Joseph has been adrift for many years, wounded in both body and spirit and unable to come to terms with the trauma of his Vietnam War experiences. Just as he resolves to abandon his search for peace and live alone at a remote cabin in the Carolina mountains, he discovers a mother and her two small children lost in the forest. A man of character and strength, he instinctively steps in to help them get back to their home in Florida. There he will return to his own hometown—and witness the accident that launches a bittersweet reunion with his childhood sweetheart, Allie.
When Joseph offers to help Allie rebuild her restaurant, it seems the flame may reignite—until a 45-year-old secret from the past begins to emerge, threatening to destroy all hope for their second chance at love.
In Send Down the Rain, Charles Martin proves himself to be a storyteller of great wisdom and compassion who bears witness to the dreams we cherish, the struggles we face, and the courage we must summon when life seems to threaten what we hold most dear.
I honestly don’t know what to say about this book. Is Charles Martin a brilliant writer who crafts beautiful sentences and creates vivid scenes? Yes. Did this book keep me turning page after page? Yes. Did Martin craft a story that was in many ways an unpredictable mystery? Yes. Did I like the book? I’m not sure that I did.
Any author who introduces you to a character and kills him off again all in the first chapters of writing is a bold author. In the early stages of the book the artistry of mixing together so many fragmented stories show Martin’s genius for crafting a tale. It was the content of the tale that left me unsatisfied.
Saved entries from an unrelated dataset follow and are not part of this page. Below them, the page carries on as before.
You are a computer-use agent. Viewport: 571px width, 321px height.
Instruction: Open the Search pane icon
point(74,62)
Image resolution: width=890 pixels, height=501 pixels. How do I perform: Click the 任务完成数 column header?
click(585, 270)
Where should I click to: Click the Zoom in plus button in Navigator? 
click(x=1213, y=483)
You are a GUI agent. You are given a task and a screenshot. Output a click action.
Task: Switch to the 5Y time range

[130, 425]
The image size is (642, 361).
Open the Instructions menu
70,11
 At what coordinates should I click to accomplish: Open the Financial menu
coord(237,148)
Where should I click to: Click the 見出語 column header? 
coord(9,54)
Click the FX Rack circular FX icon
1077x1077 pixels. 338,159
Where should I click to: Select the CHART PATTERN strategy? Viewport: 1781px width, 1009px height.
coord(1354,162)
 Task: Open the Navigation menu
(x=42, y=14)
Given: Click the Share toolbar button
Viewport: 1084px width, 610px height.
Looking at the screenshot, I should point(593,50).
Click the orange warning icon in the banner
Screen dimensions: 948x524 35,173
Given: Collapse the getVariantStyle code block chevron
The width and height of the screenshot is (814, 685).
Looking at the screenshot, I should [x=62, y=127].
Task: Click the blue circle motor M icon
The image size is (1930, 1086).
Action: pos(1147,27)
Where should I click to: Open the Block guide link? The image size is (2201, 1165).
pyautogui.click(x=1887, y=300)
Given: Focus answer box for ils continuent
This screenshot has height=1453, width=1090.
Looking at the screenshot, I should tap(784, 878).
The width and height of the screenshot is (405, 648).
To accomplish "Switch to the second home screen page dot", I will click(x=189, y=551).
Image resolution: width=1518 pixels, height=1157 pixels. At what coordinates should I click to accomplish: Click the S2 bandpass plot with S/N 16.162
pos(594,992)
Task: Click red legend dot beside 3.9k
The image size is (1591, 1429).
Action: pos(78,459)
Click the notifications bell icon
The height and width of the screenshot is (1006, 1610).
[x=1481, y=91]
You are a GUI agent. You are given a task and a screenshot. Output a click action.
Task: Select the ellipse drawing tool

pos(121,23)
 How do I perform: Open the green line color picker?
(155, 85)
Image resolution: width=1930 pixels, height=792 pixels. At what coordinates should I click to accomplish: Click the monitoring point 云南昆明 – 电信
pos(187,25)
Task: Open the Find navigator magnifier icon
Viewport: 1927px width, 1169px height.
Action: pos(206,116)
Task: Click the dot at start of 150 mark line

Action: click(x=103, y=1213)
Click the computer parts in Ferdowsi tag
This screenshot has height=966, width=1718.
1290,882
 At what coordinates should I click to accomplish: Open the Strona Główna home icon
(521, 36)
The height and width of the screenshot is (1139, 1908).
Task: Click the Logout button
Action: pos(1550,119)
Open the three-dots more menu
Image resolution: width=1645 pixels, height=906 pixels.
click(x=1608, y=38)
The only other novel I have read by Martin is “Long Way Gone,” which I loved. In it I saw the beauty of the gospel clearly in the heart of the father. This book held a significant message in regard to the power of choosing love or hate and the beauty of second chances and yet it was still a messy muddle of contradictions. In all truth, the way that grace, justice, good and evil play out in each one of our lives is a messy muddle at times. The thing is, the gospel isn’t a muddle and in this story it wasn’t clear. In fact, I put the book down with a sense that I was supposed to give grace to Joseph (and others), because of what life had made (required) of them rather than because they (and all of us) are in need of the blood and mercy of Christ. I felt like I was supposed to root for Joseph because he had a good heart, when in fact he was as full of evil as all of mankind (and not simply because of what he had endured in life). And while we see a glimpse of the idea of substitutionary atonement in the life of two brothers, in the end, the redemption of Joseph’s life didn’t feel anything like real redemption. “You are not condemned” is robbed of its power when the verdict is given due to your character, actions or efforts outweighing your evil, rather than being given by the pure mercy of another. I did appreciate the way that Joseph was able to find freedom from self-condemnation, but it just wasn’t enough to make it a satisfying story.
If this hadn’t been sent to me by a Christian publisher and marketed as a Christian novel I would have just said, it’s a moving story that has hints of redemption in it. But as I have higher expectations for a book that is promoted as having an author who is writing from the framework of the gospel I found myself disappointed.
I was sent a free galley of this book in exchange for my honest review.